→ **EXERCISE DETAILS**
Count the lines of the data that have the word "will", then report the number without anything else.

→ **DATA RECORDS**

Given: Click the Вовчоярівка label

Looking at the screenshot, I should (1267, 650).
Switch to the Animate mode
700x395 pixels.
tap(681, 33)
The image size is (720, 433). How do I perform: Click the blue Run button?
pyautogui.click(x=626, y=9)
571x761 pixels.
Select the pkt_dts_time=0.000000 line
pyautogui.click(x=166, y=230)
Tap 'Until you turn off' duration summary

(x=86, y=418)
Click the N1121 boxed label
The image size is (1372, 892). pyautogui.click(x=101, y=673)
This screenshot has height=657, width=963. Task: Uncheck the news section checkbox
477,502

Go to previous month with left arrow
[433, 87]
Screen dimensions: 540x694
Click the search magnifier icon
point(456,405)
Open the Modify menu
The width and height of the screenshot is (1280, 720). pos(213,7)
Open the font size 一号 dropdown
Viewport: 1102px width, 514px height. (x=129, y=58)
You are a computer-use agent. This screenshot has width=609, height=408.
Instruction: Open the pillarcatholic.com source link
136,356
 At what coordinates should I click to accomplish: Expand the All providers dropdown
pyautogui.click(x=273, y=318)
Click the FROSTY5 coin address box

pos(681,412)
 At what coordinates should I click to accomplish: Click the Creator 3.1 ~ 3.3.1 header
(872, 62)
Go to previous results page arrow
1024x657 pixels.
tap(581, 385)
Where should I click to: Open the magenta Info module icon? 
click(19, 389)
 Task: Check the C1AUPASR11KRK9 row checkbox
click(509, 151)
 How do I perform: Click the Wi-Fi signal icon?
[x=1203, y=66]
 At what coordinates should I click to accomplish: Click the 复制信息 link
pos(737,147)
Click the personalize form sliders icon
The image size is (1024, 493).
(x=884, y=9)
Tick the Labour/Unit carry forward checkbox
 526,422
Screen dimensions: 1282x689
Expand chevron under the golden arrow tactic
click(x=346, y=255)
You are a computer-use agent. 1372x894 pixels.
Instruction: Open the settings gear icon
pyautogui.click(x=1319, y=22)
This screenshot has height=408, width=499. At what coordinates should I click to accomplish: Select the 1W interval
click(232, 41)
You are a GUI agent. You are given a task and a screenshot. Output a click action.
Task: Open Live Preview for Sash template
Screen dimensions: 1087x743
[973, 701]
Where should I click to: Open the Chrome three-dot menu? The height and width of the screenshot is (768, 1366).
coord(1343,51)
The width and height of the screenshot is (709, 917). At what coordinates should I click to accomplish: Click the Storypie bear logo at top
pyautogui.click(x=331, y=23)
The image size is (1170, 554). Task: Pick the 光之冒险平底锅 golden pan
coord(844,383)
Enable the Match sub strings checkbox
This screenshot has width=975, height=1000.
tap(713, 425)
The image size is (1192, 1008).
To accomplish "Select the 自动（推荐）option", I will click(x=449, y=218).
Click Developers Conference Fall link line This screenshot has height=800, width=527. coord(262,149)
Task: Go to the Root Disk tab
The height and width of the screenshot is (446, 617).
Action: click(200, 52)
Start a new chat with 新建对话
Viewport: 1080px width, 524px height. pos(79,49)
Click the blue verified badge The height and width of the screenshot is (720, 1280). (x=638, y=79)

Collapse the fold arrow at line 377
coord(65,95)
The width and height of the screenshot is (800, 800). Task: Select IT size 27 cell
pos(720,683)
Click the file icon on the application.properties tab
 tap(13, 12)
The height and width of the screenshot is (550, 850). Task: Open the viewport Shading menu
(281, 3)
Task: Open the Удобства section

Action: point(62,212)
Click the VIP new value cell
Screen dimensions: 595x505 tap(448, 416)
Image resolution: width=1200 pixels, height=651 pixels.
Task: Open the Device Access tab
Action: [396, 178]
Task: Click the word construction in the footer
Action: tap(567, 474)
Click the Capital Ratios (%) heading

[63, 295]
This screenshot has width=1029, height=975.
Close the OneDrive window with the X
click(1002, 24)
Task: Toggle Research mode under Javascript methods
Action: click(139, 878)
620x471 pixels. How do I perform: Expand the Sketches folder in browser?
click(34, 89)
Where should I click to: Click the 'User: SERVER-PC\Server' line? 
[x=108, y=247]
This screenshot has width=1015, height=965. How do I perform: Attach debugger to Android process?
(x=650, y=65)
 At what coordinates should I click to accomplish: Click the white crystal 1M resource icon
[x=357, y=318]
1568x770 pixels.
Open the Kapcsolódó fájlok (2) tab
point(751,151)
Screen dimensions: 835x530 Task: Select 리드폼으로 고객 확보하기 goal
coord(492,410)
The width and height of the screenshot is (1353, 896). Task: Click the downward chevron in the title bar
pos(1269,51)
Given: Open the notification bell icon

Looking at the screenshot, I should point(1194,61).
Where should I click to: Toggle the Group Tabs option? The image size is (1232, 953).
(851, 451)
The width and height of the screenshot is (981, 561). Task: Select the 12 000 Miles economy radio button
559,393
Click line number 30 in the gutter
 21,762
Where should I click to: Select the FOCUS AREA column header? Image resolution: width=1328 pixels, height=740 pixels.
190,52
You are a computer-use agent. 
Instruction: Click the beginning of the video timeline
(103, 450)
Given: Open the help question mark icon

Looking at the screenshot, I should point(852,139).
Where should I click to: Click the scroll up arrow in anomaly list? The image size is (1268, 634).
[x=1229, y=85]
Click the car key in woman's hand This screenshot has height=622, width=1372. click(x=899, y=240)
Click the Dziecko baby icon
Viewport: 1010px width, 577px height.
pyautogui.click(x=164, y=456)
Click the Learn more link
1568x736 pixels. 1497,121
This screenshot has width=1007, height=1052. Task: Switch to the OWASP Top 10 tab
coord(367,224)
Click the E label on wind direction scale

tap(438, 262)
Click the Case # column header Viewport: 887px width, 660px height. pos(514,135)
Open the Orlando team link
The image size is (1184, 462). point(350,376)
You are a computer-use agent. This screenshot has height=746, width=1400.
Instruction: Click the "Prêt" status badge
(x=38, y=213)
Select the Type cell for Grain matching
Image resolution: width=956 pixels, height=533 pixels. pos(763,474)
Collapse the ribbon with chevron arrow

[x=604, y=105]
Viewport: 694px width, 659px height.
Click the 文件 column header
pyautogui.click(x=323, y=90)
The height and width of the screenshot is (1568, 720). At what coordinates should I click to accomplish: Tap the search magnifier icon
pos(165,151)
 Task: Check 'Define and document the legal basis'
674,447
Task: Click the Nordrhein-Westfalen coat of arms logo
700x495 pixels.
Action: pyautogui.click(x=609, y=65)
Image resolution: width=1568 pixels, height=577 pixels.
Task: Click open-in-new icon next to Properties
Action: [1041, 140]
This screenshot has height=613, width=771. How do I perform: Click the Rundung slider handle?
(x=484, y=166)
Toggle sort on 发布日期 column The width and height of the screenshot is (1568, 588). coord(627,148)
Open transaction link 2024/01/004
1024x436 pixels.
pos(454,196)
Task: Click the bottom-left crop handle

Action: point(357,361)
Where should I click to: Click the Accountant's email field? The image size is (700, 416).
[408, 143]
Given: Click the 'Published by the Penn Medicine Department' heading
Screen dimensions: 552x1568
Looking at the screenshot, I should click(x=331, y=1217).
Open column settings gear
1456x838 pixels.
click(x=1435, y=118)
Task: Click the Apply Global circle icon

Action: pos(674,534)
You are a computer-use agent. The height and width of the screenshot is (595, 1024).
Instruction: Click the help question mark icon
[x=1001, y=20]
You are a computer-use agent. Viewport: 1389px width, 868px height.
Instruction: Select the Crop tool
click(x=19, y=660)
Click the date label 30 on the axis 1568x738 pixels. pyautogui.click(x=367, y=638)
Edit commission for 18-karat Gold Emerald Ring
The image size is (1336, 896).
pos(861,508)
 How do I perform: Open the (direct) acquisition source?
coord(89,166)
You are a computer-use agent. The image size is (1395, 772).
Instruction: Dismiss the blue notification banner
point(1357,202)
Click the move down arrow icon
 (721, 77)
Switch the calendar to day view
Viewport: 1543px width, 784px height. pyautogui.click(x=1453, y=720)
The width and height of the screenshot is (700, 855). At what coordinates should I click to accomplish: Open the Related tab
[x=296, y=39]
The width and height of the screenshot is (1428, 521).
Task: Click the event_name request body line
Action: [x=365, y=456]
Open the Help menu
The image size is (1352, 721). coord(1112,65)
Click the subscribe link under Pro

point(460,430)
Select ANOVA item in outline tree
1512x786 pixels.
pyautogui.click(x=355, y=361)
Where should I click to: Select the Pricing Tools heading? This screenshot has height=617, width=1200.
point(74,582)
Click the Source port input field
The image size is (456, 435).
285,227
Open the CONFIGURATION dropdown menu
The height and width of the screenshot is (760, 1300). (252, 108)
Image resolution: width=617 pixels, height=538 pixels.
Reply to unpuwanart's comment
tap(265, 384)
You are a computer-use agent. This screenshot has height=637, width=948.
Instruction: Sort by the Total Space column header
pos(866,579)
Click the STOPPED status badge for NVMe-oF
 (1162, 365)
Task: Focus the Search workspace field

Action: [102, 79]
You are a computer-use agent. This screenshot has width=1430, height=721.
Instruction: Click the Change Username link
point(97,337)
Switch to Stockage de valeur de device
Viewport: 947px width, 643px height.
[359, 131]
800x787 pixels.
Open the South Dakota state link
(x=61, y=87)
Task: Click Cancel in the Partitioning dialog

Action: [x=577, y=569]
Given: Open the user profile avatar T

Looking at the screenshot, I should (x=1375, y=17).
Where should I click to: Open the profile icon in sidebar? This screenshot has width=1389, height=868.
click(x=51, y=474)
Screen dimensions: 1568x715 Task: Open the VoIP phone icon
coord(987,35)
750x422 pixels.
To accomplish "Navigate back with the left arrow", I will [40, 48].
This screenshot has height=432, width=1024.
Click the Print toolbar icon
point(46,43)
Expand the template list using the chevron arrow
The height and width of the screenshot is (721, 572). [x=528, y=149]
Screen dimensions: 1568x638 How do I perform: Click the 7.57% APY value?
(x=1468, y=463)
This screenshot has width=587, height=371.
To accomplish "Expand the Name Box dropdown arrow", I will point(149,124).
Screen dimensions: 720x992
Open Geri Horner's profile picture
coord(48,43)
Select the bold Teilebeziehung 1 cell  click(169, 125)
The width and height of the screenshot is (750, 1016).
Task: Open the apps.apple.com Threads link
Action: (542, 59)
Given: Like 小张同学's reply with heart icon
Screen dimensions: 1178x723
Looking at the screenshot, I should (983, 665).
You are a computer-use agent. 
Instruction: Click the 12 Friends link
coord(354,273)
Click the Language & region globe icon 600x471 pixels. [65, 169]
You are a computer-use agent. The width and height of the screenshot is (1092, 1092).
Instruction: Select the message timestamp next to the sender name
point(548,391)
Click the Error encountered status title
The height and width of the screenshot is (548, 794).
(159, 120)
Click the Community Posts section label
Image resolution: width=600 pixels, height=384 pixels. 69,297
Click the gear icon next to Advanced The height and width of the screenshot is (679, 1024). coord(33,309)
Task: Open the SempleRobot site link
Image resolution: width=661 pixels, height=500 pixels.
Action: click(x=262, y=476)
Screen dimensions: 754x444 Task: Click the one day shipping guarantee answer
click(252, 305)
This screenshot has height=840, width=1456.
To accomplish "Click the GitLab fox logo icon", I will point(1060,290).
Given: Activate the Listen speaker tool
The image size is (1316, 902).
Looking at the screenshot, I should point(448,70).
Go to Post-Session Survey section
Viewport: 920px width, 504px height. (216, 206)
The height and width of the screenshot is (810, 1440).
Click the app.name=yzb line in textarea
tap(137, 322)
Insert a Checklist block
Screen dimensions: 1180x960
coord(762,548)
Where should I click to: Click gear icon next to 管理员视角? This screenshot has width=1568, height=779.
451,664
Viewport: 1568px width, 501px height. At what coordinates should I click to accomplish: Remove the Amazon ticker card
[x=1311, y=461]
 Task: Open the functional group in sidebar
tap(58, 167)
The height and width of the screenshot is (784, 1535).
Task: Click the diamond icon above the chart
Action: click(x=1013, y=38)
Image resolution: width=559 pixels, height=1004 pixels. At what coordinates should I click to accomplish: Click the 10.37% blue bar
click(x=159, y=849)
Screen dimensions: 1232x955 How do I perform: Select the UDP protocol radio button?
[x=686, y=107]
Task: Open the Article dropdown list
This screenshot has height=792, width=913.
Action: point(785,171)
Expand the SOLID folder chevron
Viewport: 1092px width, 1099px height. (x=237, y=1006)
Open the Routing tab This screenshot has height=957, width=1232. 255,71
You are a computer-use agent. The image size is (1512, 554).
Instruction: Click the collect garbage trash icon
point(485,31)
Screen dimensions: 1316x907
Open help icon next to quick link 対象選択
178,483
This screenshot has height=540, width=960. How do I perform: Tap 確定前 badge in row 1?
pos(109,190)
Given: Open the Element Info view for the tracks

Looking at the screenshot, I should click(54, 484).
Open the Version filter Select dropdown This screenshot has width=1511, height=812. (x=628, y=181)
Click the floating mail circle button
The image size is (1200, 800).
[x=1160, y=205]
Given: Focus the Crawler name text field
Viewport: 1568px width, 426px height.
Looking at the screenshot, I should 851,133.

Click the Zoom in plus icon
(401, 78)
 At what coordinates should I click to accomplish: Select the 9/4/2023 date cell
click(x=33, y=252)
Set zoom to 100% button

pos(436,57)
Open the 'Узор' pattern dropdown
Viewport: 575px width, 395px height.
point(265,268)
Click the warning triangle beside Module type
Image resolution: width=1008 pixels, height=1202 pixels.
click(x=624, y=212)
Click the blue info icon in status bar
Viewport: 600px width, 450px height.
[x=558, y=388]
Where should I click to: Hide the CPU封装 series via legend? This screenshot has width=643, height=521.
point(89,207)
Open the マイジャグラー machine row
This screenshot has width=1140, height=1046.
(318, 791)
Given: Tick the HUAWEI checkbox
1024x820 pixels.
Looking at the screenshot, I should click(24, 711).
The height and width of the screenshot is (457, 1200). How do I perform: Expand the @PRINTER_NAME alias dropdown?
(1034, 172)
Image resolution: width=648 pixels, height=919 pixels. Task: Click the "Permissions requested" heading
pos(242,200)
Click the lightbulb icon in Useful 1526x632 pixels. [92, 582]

→ **ANSWER SECTION**
4